# Jil Carrie Spade fishing 6-21-07



## hengstthomas (Mar 11, 2006)

Dave and I were bored and hit the pier to try our luck on some trout before departing for VA at 2am. No trout but we got a few tb flounder and about 30 spot and 3 sandperch. Saw 2 keeper flounder and a few shad caught but not much else but small sandsharks so 2am rolls around and were off to VA
We arrive at 6am in Lynnhaven VA and board the Jil Carrie and we depart for the Tower for Spades.On the wat out we were all duped by the lousy weatherman because the winds were strong and the sea's were a tad rough. Spade fish arent known for a crashing bite and with the wind and waves it made the bite all the harder. There were about 8 boats there when we arrived and not much going on at first. After the first Spade came aboard (not ours) I found a rhythmn and began to snatch a few from the depths. Dave was having trouble and snapped off about 7 or 8 fish and could figure out what was wrong so he switched to a boat pole and started landing fish also. Kinda strange because we have the exact same set up ... 7ft intercoastal ugly stix , 30# suffix , and he has a 5000 Sustain and I have a 4000 and I had no problem but he certainly was having a problem. We also had a guest on board Jim Baugh of Jim Baugh Outdoors and the trip was taped and still pictures taken also. Me and Dave had a blast and were no doubt high hooks as we helped others fill their limits also. I got a tagged Spade too and 1 other was caught also. Pool winner was 7 + lb's. This was a great trip with very good company that I would definitely fish with again and again. Cant wait for the video to come out. 
The fish were all through out the water colum but most were from 5 to 15 feet deep and the bigger Spades seemed to stay very close to structure but would follow hooked fish right to the boat...we saw some very nice Spades swimming around the boat at times. The were many many break offs and I cvaught about 3 or 4 fish with hooks (sometimes multiple hooks) in their mouths from breaking someone off. Everyone was amazed at our success and I assured them it was normal...LMAO ! Back home at 8pm and thinking about flatties now  If the winds die down we are flattie bound.
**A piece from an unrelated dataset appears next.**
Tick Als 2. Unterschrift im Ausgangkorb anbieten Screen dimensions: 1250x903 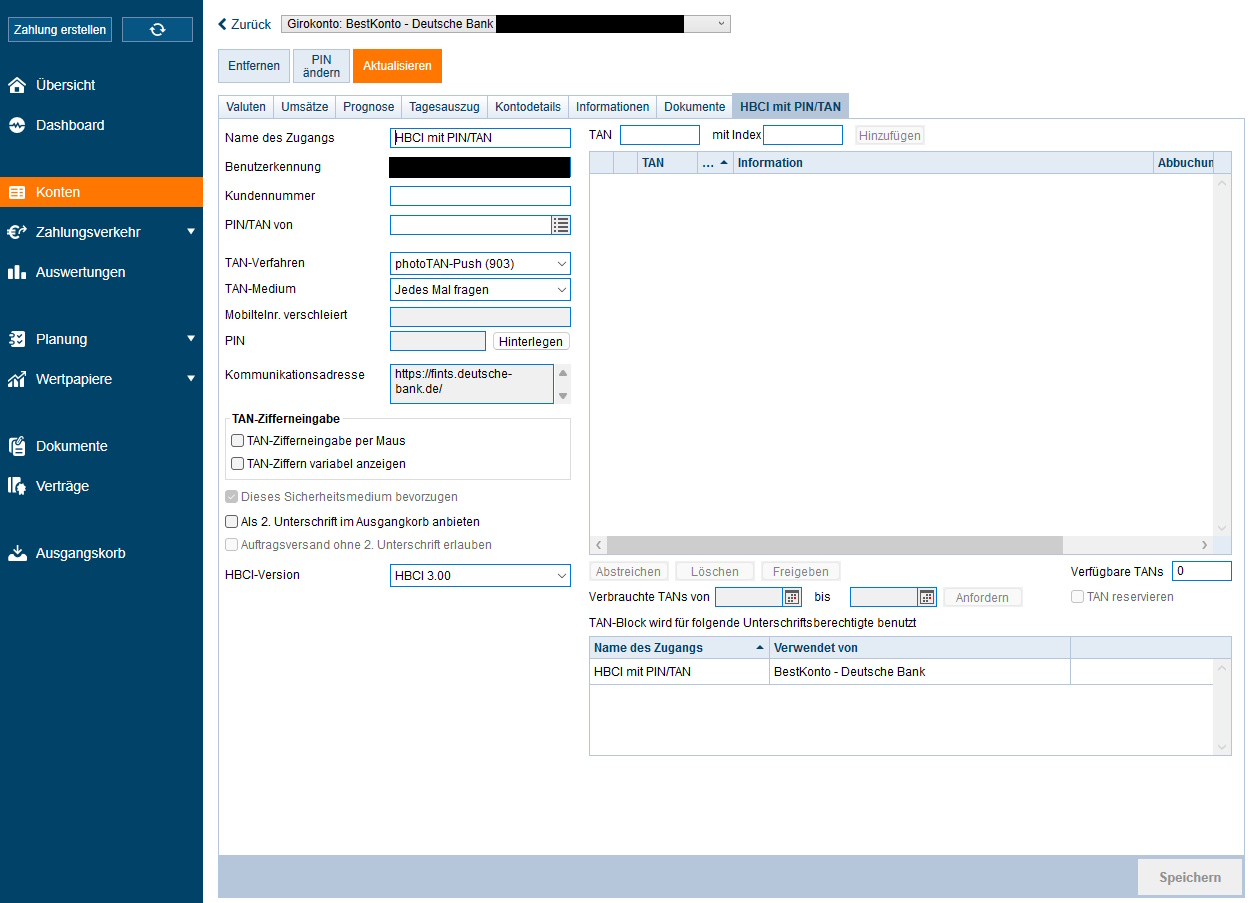pyautogui.click(x=232, y=522)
Its been about 10 years since I have caught a Spade and I had forgotten how hard they fight.


----------



## SeaSalt (Apr 29, 2002)

you guys are fishing machines...  nice report and pics as always.


----------



## jwconnelly (Jan 27, 2007)

I was out there pretty close to you guys out there today. Even though it was rough out it sure didn't stop the spade bite. Nice fish...


----------



## RuddeDogg (Mar 20, 2004)

*You guys are*

FISHING TERMINATORS!!!!!!!!!!!!!!   

Congrats on the catch. :beer: :beer: :beer:


----------



## Crashman65 (May 29, 2007)

*freezer space?*

where do you keep all the fish you catch? you must have one helluva freezer! or eat sushi every meal. damn. do you keep them in frozen storage somewhere or are you a hook and line com? selling fish wholesale?

i'll try to catch you the next time you come to fish the Jil Carrie. 

Thanks for the report.


----------



## Desperado (Mar 12, 2007)

Nice catch.  Those spadefish are some pretty cool looking fish. Wouldn't mind having one or two to watch swimming around in an aquarium.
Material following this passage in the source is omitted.